# DÉTAILS DE LA CONSIGNE
Pourriez-vous recopier le passage du texte sur l'étatisation de la Sécu allant de "Mais la Sécu" jusqu'à "des sièges d’administrateurs.", en remplaçant "travailleurs" par "salariés" ?

# DOCUMENT SOURCE
● ● ●
L’étatisation de la sécu

J’ai récemment rencontré Pierre Caillaud-Croizat, le petit-fils d’Ambroise Croizat. Ce dernier, entré en usine à 13 ans, infatigable syndicaliste, est devenu ministre communiste du Travail et a mis en place le régime général de la Sécurité sociale en 1945. Pour cela, il a profondément transformé les « assurances sociales » de l’avant-guerre qui ne protégeaient en rien les ouvriers. Pierre Caillaud rappelle en effet que « les conditions de vie populaires étaient alors proches de celles décrites par Zola. L’exploitation était féroce et le salaire du chef de famille couvrait tout juste les besoins de base. Lorsque le chômage ou la maladie frappait, c’était la misère assurée ».
Mais la Sécu « à la Croizat » ne fut pas affaire que de « répartition ». Pour répartir, il faut produire. Et Croizat donnait, via la Sécu, le pouvoir de décider de la production aux travailleurs. Il était donc essentiel que « les caisses de Sécu soient abondées par une part du salaire : la cotisation sociale », pour qu’il soit légitime que « les travailleurs, via leurs organisations, les gèrent ». Ainsi, après la tenue d’élections aux caisses de Sécu en 1945, les organisations syndicales se partageaient les trois quarts des sièges d’administrateurs.
● ● ●
# EXTRAITS DE DONNÉES

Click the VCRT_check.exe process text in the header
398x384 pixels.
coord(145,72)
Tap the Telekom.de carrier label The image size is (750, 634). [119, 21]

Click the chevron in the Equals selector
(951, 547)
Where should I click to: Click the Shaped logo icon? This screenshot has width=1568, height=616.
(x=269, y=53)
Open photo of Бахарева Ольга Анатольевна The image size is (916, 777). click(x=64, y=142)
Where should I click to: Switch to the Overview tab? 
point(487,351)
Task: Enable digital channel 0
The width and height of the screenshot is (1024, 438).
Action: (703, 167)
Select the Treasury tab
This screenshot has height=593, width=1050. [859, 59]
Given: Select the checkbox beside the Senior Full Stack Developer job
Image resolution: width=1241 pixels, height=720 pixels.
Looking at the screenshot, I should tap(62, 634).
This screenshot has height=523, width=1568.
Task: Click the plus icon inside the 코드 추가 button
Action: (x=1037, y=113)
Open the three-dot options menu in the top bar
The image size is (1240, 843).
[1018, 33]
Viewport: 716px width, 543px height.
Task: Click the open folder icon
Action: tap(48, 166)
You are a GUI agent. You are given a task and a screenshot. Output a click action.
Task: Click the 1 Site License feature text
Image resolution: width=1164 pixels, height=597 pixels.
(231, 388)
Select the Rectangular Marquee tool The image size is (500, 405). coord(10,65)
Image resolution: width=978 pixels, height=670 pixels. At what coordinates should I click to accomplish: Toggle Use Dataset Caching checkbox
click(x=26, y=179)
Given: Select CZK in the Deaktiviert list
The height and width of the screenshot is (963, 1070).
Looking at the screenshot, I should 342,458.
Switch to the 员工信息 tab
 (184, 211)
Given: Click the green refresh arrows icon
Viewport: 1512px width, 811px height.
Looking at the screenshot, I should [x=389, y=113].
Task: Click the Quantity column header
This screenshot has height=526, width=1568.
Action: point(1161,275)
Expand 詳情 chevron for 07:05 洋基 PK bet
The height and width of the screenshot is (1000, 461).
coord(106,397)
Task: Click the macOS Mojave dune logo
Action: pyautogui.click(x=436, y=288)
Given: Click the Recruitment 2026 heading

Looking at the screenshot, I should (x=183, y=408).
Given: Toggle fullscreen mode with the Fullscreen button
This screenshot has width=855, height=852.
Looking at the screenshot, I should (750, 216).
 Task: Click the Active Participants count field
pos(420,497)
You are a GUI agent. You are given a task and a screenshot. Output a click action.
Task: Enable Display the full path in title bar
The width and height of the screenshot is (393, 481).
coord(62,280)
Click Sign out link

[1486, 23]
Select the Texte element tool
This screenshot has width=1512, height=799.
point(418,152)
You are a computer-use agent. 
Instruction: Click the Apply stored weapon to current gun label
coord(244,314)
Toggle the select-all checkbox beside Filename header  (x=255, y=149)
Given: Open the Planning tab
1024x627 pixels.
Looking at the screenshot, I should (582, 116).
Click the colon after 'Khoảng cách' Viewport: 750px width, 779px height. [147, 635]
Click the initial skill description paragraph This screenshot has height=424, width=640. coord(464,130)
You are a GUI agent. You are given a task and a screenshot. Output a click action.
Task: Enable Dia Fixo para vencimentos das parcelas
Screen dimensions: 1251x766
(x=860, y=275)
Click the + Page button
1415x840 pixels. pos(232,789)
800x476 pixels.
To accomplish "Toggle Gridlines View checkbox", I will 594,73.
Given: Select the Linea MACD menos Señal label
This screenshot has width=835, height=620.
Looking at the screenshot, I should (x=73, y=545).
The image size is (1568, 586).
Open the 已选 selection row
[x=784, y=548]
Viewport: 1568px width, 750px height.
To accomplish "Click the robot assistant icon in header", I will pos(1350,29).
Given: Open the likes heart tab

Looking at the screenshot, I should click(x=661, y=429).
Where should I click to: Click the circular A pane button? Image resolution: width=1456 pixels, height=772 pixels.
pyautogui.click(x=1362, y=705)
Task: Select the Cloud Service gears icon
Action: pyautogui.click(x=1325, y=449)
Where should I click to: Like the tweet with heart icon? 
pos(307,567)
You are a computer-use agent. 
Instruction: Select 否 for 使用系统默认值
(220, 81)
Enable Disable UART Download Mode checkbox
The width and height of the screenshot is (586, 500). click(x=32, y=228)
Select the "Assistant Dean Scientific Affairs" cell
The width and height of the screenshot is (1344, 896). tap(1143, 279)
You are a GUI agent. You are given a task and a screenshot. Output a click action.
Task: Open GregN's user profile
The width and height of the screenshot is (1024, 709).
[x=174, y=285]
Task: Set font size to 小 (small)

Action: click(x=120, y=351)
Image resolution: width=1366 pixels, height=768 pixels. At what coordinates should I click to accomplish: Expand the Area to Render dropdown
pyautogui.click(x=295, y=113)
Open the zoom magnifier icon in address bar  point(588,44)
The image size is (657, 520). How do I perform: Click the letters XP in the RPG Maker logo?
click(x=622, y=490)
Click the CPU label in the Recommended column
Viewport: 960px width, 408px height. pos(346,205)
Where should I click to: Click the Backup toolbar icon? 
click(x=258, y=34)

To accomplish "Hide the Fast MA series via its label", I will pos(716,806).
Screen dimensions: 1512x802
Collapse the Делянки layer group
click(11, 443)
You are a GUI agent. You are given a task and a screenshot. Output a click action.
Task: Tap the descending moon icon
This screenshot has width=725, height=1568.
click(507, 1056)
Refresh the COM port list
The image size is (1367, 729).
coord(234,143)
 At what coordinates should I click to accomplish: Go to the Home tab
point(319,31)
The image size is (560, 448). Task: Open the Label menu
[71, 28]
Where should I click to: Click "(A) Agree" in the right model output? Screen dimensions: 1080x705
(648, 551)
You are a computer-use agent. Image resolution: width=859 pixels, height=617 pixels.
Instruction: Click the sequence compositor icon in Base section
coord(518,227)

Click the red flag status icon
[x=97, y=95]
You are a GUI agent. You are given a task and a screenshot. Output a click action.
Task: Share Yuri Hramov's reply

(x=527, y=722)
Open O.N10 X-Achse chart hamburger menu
● ● ●
# RÉSULTAT OBTENU
Mais la Sécu « à la Croizat » ne fut pas affaire que de « répartition ». Pour répartir, il faut produire. Et Croizat donnait, via la Sécu, le pouvoir de décider de la production aux salariés. Il était donc essentiel que « les caisses de Sécu soient abondées par une part du salaire : la cotisation sociale », pour qu’il soit légitime que « les salariés, via leurs organisations, les gèrent ». Ainsi, après la tenue d’élections aux caisses de Sécu en 1945, les organisations syndicales se partageaient les trois quarts des sièges d’administrateurs.